You are viewing a plain text version of this content. The canonical link for it is here.
Posted to user@tika.apache.org by Arthur Meneau <am...@xetus.com> on 2011/12/05 23:43:35 UTC

Apple iWork document parsing

I am having trouble parsing iWork documents with Tika 1.0.  These documents are being saved with the appropriate versions specified by Tika's API (Keynote 5.1.1, Numbers 2.1, Pages 4.1).  I have copy and pasted the error I am receiving below. How can I get iWork documents to correctly parse?

Thanks,
-Arthur Meneau

Stack Trace: 
java.lang.NullPointerException
java.lang.NullPointerException
	at org.apache.tika.parser.iwork.IWorkPackageParser$IWORKDocumentType.detectType(IWorkPackageParser.java:125)
	at org.apache.tika.parser.iwork.IWorkPackageParser$IWORKDocumentType.detectType(IWorkPackageParser.java:106)
	at org.apache.tika.parser.pkg.ZipContainerDetector.detectIWork(ZipContainerDetector.java:163)
	at org.apache.tika.parser.pkg.ZipContainerDetector.detect(ZipContainerDetector.java:76)
	at org.apache.tika.detect.CompositeDetector.detect(CompositeDetector.java:60)
	at org.apache.tika.Tika.detect(Tika.java:133)
	at org.apache.tika.Tika.detect(Tika.java:267)
	at org.apache.tika.Tika.detect(Tika.java:248)
	at xetus.util.io.FileAnalyzer.getMetadata(FileAnalyzer.java:156)
	at xetus.util.io.FileAnalyzer.getMetadata(FileAnalyzer.java:72)
	at xetus.util.io.BulkFileAnalyzerTest.testBulkFileTypeDetection(BulkFileAnalyzerTest.java:137)
	at sun.reflect.NativeMethodAccessorImpl.invoke0(Native Method)
	at sun.reflect.NativeMethodAccessorImpl.invoke(NativeMethodAccessorImpl.java:39)
	at sun.reflect.DelegatingMethodAccessorImpl.invoke(DelegatingMethodAccessorImpl.java:25)
	at java.lang.reflect.Method.invoke(Method.java:597)
	at junit.framework.TestCase.runTest(TestCase.java:154)
	at junit.framework.TestCase.runBare(TestCase.java:127)
	at junit.framework.TestResult$1.protect(TestResult.java:106)
	at junit.framework.TestResult.runProtected(TestResult.java:124)
	at junit.framework.TestResult.run(TestResult.java:109)
	at junit.framework.TestCase.run(TestCase.java:118)
	at junit.framework.TestSuite.runTest(TestSuite.java:208)
	at junit.framework.TestSuite.run(TestSuite.java:203)
	at org.apache.tools.ant.taskdefs.optional.junit.JUnitTestRunner.run(JUnitTestRunner.java:518)
	at org.apache.tools.ant.taskdefs.optional.junit.JUnitTestRunner.launch(JUnitTestRunner.java:1052)
	at org.apache.tools.ant.taskdefs.optional.junit.JUnitTestRunner.main(JUnitTestRunner.java:906)

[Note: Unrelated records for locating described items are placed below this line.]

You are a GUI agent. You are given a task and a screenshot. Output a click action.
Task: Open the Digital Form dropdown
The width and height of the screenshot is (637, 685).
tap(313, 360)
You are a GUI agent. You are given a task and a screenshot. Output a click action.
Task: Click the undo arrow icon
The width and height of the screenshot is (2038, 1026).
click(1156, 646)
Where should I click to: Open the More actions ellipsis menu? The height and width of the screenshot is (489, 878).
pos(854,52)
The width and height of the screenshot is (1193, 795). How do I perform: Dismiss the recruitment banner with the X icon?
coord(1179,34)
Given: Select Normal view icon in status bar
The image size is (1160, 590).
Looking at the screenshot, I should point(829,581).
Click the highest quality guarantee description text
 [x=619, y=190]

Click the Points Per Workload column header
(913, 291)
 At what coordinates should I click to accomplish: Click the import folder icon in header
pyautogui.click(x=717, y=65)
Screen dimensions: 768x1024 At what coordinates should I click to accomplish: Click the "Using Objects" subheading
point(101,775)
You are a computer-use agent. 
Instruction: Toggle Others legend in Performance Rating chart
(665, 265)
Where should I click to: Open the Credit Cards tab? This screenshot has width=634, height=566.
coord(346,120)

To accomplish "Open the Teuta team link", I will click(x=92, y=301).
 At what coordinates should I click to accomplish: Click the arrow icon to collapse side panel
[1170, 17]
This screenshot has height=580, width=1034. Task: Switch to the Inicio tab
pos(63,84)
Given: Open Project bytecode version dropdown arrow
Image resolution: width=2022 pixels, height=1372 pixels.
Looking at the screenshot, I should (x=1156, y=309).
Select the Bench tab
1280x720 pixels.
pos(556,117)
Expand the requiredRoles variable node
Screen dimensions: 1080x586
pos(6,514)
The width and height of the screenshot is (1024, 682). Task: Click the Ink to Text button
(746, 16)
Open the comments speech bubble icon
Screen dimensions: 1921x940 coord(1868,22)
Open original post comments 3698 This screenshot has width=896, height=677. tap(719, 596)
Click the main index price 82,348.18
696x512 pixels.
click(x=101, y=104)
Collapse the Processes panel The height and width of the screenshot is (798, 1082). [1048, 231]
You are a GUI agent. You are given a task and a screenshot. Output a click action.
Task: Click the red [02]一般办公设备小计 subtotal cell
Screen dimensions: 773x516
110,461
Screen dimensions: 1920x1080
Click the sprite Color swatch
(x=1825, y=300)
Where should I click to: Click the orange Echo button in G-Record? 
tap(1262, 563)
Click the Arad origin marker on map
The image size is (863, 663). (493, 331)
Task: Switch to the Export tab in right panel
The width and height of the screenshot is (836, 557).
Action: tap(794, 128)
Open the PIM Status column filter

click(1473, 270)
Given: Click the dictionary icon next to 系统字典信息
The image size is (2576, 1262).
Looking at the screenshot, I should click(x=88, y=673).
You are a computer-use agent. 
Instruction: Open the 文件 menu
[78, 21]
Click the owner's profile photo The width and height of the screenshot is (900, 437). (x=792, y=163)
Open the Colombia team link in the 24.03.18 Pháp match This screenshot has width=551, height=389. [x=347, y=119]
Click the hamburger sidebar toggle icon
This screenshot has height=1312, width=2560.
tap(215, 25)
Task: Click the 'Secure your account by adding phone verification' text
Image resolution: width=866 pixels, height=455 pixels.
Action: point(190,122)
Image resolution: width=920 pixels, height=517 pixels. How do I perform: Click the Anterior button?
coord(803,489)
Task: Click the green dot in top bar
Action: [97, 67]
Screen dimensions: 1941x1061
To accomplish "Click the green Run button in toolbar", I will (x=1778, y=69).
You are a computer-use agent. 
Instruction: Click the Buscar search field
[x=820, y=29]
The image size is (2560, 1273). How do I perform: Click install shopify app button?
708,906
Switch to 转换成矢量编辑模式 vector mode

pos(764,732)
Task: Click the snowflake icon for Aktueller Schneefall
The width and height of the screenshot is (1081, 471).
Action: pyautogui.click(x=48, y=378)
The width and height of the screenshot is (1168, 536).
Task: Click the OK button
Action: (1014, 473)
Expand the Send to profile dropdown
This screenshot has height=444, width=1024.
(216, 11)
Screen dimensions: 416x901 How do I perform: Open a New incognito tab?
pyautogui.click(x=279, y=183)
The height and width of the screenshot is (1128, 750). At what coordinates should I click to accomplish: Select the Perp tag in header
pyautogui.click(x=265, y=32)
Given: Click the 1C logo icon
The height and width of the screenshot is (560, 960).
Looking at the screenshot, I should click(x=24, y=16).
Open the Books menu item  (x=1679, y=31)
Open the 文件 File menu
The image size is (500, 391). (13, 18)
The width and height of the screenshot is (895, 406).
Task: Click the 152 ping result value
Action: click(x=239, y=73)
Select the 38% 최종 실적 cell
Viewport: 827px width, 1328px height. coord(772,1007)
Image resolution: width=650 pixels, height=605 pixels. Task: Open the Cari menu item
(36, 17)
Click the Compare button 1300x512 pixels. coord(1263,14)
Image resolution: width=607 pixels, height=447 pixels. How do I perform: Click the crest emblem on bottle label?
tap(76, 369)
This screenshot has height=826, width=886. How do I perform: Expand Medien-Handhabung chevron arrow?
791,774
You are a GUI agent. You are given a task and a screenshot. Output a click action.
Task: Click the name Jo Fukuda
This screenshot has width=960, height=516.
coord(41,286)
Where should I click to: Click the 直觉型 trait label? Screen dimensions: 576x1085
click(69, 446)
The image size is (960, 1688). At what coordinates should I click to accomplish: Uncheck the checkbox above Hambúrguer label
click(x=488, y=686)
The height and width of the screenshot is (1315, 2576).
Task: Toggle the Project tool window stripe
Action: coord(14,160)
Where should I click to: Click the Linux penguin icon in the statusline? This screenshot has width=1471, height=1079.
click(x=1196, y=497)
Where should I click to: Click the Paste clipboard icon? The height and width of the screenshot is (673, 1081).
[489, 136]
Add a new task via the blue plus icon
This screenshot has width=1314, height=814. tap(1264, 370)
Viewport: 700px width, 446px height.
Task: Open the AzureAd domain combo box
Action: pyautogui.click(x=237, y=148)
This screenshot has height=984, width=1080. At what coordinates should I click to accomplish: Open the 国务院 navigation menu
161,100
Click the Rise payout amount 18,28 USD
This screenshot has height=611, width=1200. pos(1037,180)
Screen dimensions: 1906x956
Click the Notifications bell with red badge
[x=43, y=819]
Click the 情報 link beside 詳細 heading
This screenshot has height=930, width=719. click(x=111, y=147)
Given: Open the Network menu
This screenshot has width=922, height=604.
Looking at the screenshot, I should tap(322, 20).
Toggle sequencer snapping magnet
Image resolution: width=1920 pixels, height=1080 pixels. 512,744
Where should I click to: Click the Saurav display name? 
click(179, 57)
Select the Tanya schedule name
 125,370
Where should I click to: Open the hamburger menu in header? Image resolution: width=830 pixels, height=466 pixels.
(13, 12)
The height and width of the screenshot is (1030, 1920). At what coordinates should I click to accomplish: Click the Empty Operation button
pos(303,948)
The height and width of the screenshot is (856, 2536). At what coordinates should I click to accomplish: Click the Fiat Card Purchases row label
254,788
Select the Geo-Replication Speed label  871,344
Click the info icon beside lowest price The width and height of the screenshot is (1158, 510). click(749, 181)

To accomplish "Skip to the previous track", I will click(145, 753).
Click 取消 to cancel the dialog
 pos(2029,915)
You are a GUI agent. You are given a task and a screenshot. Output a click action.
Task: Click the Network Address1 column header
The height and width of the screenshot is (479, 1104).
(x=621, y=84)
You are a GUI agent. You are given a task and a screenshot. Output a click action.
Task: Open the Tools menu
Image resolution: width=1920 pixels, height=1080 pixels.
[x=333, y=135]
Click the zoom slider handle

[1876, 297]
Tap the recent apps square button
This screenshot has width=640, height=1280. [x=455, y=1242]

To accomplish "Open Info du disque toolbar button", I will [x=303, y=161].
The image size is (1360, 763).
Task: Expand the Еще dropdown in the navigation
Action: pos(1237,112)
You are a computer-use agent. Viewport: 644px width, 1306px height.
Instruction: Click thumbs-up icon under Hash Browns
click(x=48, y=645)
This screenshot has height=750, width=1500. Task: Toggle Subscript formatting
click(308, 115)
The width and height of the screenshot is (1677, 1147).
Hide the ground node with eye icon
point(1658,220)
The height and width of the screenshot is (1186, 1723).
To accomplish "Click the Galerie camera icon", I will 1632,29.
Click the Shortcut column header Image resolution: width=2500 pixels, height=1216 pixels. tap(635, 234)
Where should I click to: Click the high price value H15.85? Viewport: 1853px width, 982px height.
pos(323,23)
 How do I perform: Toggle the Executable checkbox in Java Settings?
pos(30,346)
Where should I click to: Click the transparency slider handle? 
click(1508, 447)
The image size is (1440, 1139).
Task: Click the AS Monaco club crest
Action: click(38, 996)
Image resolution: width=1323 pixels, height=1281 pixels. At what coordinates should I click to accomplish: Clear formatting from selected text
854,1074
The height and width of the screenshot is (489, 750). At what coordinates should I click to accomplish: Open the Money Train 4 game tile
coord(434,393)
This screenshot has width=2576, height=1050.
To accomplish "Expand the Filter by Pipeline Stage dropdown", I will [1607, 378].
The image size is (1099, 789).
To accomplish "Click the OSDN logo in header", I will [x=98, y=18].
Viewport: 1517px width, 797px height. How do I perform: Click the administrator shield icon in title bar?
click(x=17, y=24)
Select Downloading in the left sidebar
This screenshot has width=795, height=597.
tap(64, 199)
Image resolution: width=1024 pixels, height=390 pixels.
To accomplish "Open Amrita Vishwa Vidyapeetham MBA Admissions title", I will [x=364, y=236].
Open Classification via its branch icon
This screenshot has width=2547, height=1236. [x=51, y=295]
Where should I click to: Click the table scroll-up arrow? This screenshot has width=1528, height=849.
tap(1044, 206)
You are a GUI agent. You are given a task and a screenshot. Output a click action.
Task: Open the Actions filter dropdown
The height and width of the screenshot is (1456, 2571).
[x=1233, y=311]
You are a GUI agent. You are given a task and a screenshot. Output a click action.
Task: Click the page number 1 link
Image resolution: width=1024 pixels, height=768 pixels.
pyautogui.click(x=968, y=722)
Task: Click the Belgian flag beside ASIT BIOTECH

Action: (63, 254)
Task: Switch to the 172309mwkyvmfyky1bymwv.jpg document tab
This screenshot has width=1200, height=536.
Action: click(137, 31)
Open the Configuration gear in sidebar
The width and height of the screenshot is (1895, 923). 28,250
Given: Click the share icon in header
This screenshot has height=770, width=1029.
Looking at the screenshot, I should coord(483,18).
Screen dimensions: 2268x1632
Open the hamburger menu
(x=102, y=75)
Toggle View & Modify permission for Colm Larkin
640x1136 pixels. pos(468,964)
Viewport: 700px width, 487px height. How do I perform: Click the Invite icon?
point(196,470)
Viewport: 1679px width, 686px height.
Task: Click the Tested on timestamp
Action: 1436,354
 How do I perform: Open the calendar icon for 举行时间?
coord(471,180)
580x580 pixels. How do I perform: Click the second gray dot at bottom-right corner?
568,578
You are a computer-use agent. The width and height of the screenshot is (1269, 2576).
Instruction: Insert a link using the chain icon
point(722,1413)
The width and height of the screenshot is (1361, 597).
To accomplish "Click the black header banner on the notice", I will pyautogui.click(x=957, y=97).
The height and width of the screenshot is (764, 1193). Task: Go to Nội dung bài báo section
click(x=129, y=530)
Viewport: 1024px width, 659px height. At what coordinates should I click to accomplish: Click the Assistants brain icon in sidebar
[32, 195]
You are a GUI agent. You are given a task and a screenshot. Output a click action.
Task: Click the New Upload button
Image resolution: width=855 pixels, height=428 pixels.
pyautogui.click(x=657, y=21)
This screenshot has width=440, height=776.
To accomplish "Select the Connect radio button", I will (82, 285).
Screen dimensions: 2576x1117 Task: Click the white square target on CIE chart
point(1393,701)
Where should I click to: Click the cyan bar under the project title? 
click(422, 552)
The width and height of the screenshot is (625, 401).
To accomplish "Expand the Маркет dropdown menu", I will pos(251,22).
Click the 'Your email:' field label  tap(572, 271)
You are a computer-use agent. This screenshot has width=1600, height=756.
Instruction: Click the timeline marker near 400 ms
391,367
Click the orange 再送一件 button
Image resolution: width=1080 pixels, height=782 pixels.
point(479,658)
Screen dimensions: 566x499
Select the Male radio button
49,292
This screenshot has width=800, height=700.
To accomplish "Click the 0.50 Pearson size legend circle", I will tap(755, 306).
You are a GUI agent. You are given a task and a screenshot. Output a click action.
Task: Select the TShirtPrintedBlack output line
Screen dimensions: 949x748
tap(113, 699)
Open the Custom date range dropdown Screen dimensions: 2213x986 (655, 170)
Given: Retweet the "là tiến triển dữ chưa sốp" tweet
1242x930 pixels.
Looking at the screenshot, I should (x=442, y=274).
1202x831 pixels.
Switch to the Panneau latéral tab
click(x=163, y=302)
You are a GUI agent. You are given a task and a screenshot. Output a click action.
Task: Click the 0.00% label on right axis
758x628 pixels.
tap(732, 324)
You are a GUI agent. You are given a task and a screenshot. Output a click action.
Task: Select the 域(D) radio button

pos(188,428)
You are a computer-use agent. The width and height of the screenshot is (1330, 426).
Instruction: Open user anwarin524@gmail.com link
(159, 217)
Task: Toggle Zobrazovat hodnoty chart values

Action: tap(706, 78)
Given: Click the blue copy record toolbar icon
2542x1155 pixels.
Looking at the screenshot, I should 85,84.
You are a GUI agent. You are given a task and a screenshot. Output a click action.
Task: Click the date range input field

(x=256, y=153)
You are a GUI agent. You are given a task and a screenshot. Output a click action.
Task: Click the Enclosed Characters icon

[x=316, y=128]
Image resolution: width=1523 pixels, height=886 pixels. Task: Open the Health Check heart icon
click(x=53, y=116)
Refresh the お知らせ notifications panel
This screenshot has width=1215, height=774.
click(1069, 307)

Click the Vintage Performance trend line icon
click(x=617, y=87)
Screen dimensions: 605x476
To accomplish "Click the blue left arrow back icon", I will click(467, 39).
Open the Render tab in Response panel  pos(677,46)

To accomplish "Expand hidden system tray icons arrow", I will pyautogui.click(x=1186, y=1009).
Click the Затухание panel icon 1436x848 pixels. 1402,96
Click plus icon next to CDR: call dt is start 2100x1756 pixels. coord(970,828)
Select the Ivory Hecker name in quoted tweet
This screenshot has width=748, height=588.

Re: Apple iWork document parsing

Posted by Arthur Meneau <am...@xetus.com>.
Nick,

This is done.  The files I had used originally were very small test files, I included all three so you can test keynote, pages and numbers.

Thanks for the quick response,
-Arthur


On Dec 5, 2011, at 5:02 PM, Nick Burch wrote:

> On Mon, 5 Dec 2011, Arthur Meneau wrote:
>> I am having trouble parsing iWork documents with Tika 1.0.  These documents are being saved with the appropriate versions specified by Tika's API (Keynote 5.1.1, Numbers 2.1, Pages 4.1).  I have copy and pasted the error I am receiving below. How can I get iWork documents to correctly parse?
> 
> Any chance that you could create a new issue in JIRA, and upload a small sample file that causes the error? (Ideally the smallest file you can create that gives the problem)
> 
> Cheers
> Nick


Re: Apple iWork document parsing

Posted by Nick Burch <ni...@alfresco.com>.
On Mon, 5 Dec 2011, Arthur Meneau wrote:
> I am having trouble parsing iWork documents with Tika 1.0.  These 
> documents are being saved with the appropriate versions specified by 
> Tika's API (Keynote 5.1.1, Numbers 2.1, Pages 4.1).  I have copy and 
> pasted the error I am receiving below. How can I get iWork documents to 
> correctly parse?

Any chance that you could create a new issue in JIRA, and upload a small 
sample file that causes the error? (Ideally the smallest file you can 
create that gives the problem)

Cheers
Nick